_Directive:_
Count the lines in the entries below that contain the string "This", matching case exactly, and reply with only the number.

_Data to use:_
* * * * *
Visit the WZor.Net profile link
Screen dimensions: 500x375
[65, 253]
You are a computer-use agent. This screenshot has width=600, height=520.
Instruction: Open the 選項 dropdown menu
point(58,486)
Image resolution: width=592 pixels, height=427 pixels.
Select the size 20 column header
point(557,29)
* * * * *
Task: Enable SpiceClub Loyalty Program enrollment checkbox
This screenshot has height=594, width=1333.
* * * * *
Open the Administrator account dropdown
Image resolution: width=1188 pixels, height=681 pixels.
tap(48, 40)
* * * * *
_Task output:_
2